An arrangement with integration at the archival file level (also referred to as folder level) is often appropriate when the digital records and paper-based records are integrated at the archival file level in their original order. Creators often maintain electronic media carriers in the same physical folders as corresponding or related paper-based records. For example, a physical file titled “South Korean Cardiology Conference 2004” might contain programs and abstracts from the conference as well as related floppy disks storing presentation slides.  

In other cases, digital files are physically separated from paper-based records (for example, floppy disks stored in a separate box), but intellectually integrating them would make more sense for access and use.  

Lastly, in rare cases, a small collection may consist of individual born-digital files (for example, PDF documents or .wav video files) that correspond directly to paper-based records at the digital file level. In these cases, it is appropriate to do a more granular item-level intellectual arrangement, with each paper-based record arranged intellectually with its digital-format counterpart.
+--
• Problems and tasks:
A - In the passage on archival arrangement, what is another name for the archival file level?
B - Retype the passage on archival arrangement, everything from "An arrangement with" down to "storing presentation slides.".
C - Extend the passage on archival arrangement of digital and paper-based records, starting after its final sentence.

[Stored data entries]
+--
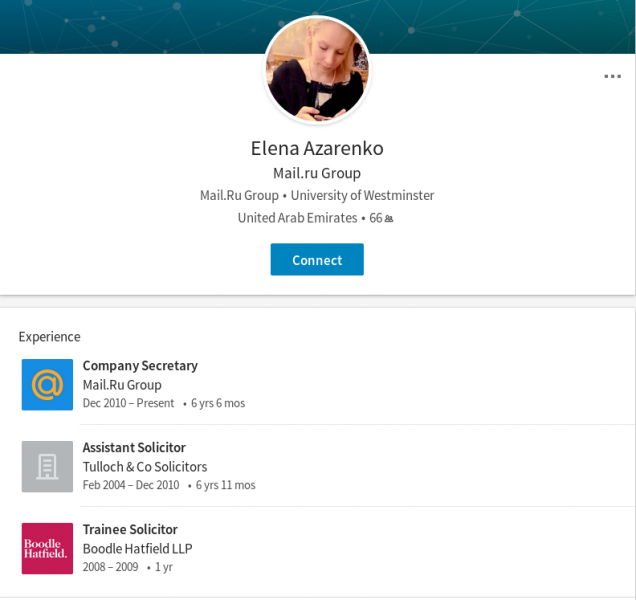The height and width of the screenshot is (600, 636).
Task: Click the Boodle Hatfield LLP company name
Action: pyautogui.click(x=137, y=549)
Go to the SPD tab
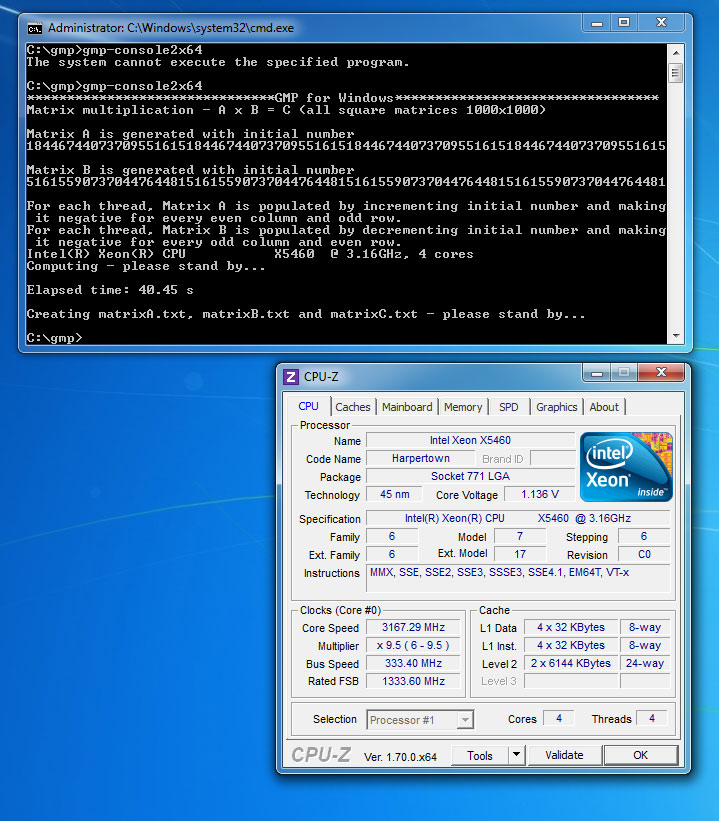This screenshot has height=821, width=719. 509,407
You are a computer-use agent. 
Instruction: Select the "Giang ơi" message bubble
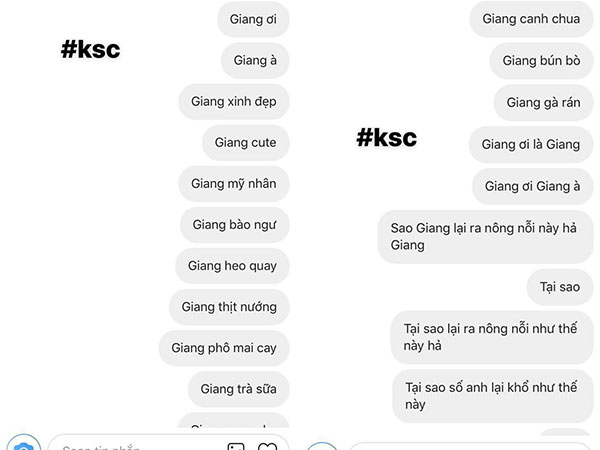click(253, 19)
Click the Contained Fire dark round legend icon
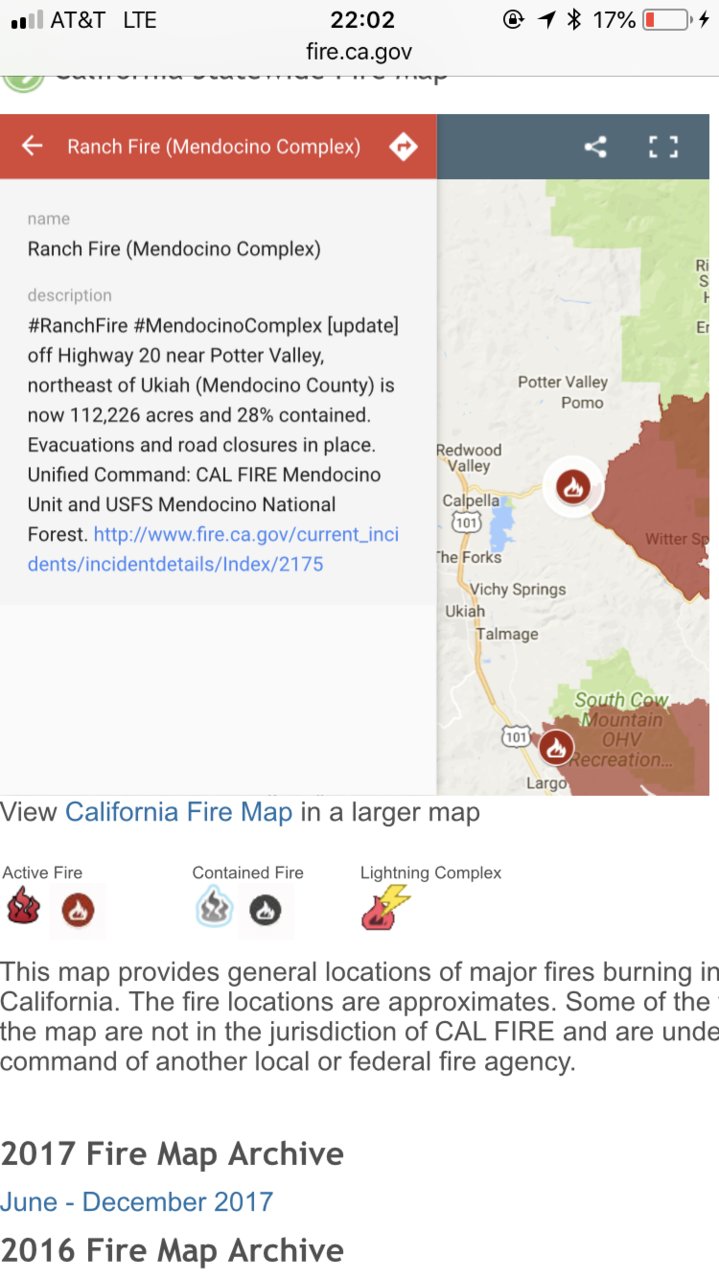Screen dimensions: 719x1279 (265, 911)
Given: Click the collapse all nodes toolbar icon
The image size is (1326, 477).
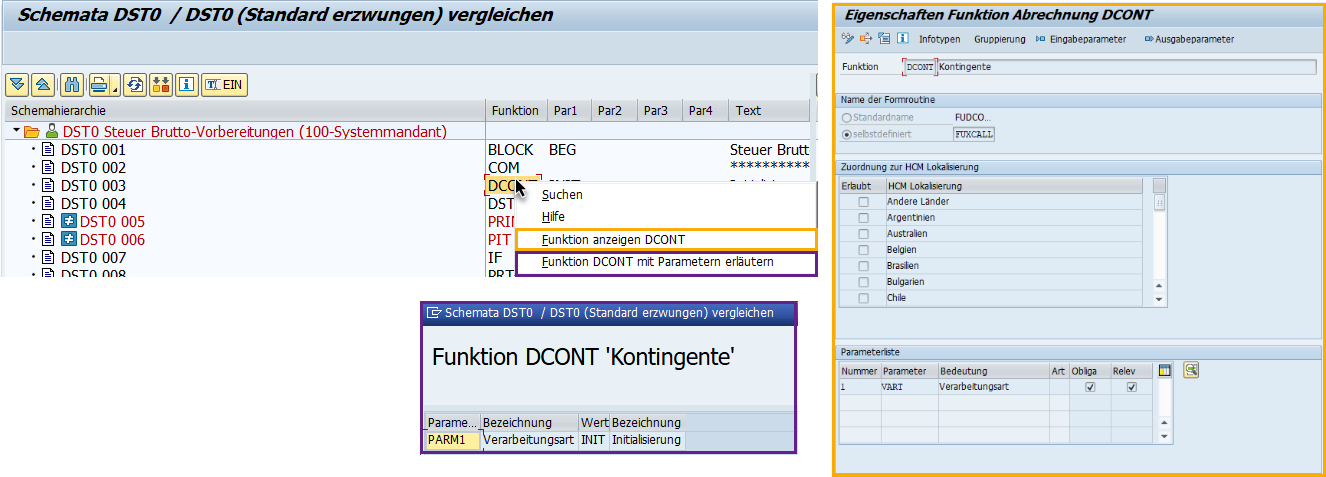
+--
• Outputs in order:
A - Folder level.

B -
An arrangement with integration at the archival file level (also referred to as folder level) is often appropriate when the digital records and paper-based records are integrated at the archival file level in their original order. Creators often maintain electronic media carriers in the same physical folders as corresponding or related paper-based records. For example, a physical file titled “South Korean Cardiology Conference 2004” might contain programs and abstracts from the conference as well as related floppy disks storing presentation slides.

C -
Examples:  

Describing Born-Digital Records

Listing 

  • When paper-based records and born-digital files on carrier media (such as floppy disks or CDs) are found together in the same folder, the folders mixed-format contents constitute one intellectual unit. For description purposes, this means that the folder translates to one “file” level component in EAD and should be listed as one line on the folder list. (See: Listing)

  • All media should be assigned a unique e-media number. When listing, note e-media numbers. If multiple pieces of e-media are present in one folder, list each e-media number, rather than giving a range) in the appropriate column. (See: E-media: Logging & Imaging)

Considerations for Description  

  1. Staff time 

Aim for aggregate description that balances staff time and researcher discovery and access.

  1. Technical limitations  

Technical limitations may interfere with the ability to process and describe born-digital records. We do not have the hardware to image all media types; our FTK software is not able to open every type of digital file; and some file formats are unsupported. If technical considerations will delay processing of digital materials, move forward with analog processing and describe born-digital files later as series or sub-series. Born-digital media that is unable to be processed should still be logged, listed, and included in the finding aid.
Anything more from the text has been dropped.